Monday, November 10, 2008

The Season: Summer Camp Edition

Since my appointment as coach, I have instituted several changes throughout the Bethany Christian tennis program. I made sure that we looked the part as competitors by changing our uniforms from t-shirts to true tennis gear. We began a tradition of video scavenger hunts during the last week of the season. We've come together to celebrate the start of season with midnight practices, complete with the process of praying the lines. We've actually started getting together for conditioning week, something unheard of before my time. There are probably more things as well. But the one new part of tennis season that I am most proud of is the summer camp.

Summer camp is probably the most fun that we have all season, packed into one long, tired, and community filled week. We all pile into an old school van, load up some semi-willing senior's car with our extra gear, from tennis bags to sleeping bags. We play tennis 4-6 hours a day, come back to the church where we crash and play video games, speedball, dodgeball, cards, sleep...whatever our bodies can handle.

What's amazing is that within the tradition of summer camp, new traditions have formed. We always play hide-and-go-seek, and in the enormous church building that we call home for the week, some ingenious and unfindable hiding spots have been used. We always do devotionals in the evenings, either written out or spoken in the youth room. We always go to Pizza King for one of the evening meals. And usually hit the Great Wall of China Buffet at least once during the week for lunch, and regret it later. Recently, speedball has become a loved and heated tradition.

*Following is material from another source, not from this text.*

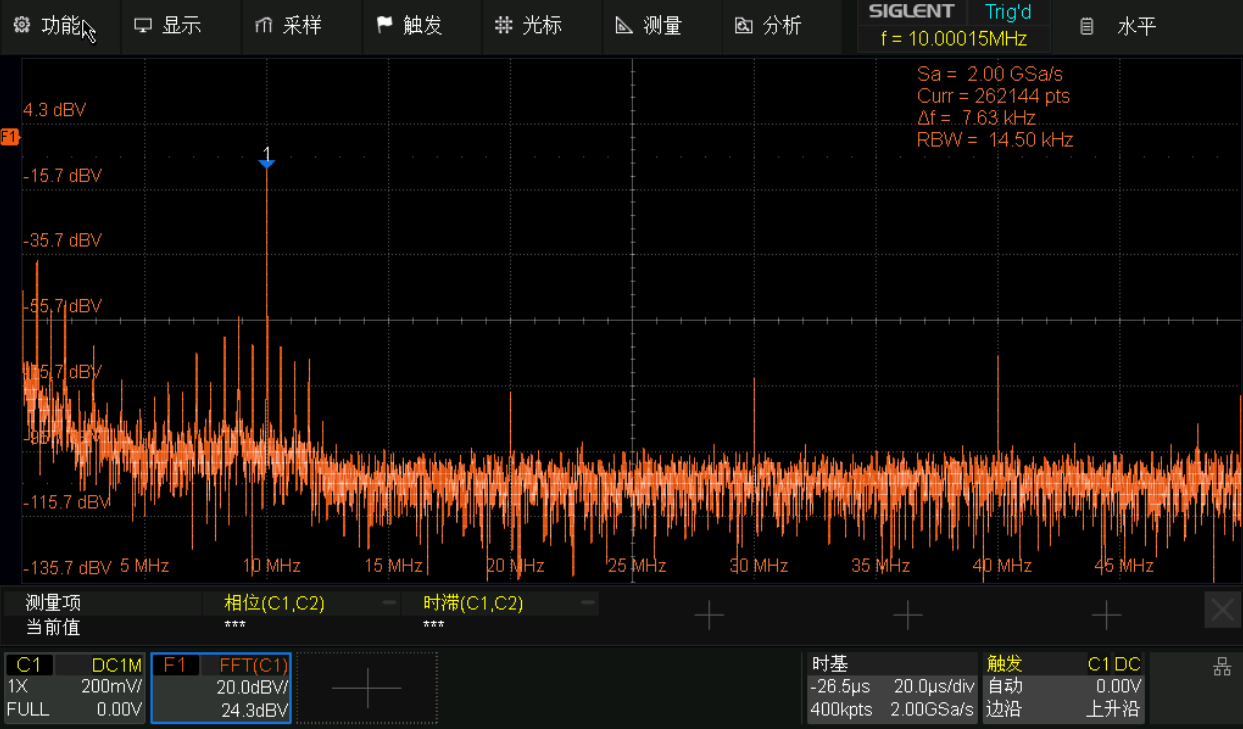Add a new channel with plus box
This screenshot has width=1243, height=729.
point(367,687)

I'm hard pressed to find anyone who regrets spending time together at team camp. This year was no exception. You can find my top ten camp memories here, but let me just tell you my perspective on the week.

After all the good things that I've just said about camp, I entered this week not looking forward to it at all. It was the first tennis camp since we have had children, and I was leaving my wife all alone with Gideon. Not exactly the best way to win brownie points. We had also spent the entire weekend before camp started, from Thursday night through Sunday night, in Kokomo for my brother's wedding, where I had had the responsibilities of the best man. From Monday to Thursday I had been running my elementary and middle school camp with Sarah Yoder and running the first of our Michigan matches. I was exhausted before the exhausting week ever started.

But it is a good tradition, and I can't let the guys down. It actually went through my mind to just have the camp at Bethany, with no overnight. Then I realized that would kill the whole purpose of the camp. So, I made phone calls on the drive home from Kokomo to make sure I knew who all was coming and then had the van fired up and ready to go come 8:00 Monday morning.

When it came to this year's camp, I have very few memories of the actual tennis played throughout the course of the week. I remember Austin and Daniel dominating a doubles game that they got paired in. I remember that we played Team 105 and Kyle Miller was the first to be picked, above any varsity player. I think his team actually won too. I remember the drawing that we found on the number one singles court. I remember running through the woods calling out how much time was left. But the biggest impression I had about the team is that they took their tennis seriously.

When we hit the courts we were ready to practice, with one exception. And this was a team expectation, not a coach expectation. When someone wasn't ready to try hard, to practice correctly, and just wanted to goof around...well, the rest of the guys weren't happy about that. And they often would let them know. Even guys who I might have labeled as slackers in the past, they were encouraging each other to work hard throughout the week.

I have to highlight that. Most of the times, people come to camp just looking to have a good time. This team realized that we were going to have a good time, so their purpose to be at camp was to get a tennis workout. And I hope that happened.

But of course we had a good time. At Pizza King I discovered that several of the seniors guys had an affinity for barbeque sauce on their pizza just like me. During speedball we found that we need to have a very strictly defined rulebook and an appointed, impartial referee in order to keep the game from descending into argued and violent conflict. Jared and Luke were basically unfindable as they hid on a roof beneath the outer roof. We dressed up as Roman soldiers and marched through the church with spears out, looking for Russell hiding in the tiniest places (stuffed into the dishwasher this year). We took showers one at a time, seeing who could undress, shower, dry, and redress in the shortest amount of time. I think Daniel might have won that contest, in under a minute and a half.

And we laid out the verbs for the season: Recognize. Remember. Bless. Pray. Okay, so I stole the whole verb followed by a period idea from modern advertising (Goshen Health Systems: True. Care. Well, okay, I guess those aren't both verbs, but, whatever...) I had gotten up at 5:00 to type out the devotionals for all the players to read, but the printers at school were all offline and the network was down and I didn't have time to run home and print them all out. So in a last second change I talked about these foundational values every night to the team. I wasn't sure that they were completely convinced. A lot of that changed when we got to the season though.

I got to see my son throughout the camp as well, as Courtney came over twice to my parents house and to her parents house as they hosted the team, each on a different night. It ended up being a wonderful week. Okay, so I was still tired all the time. But it is week's like this that make the team more than players to me. It is times of community like this that make me see the team as my brothers.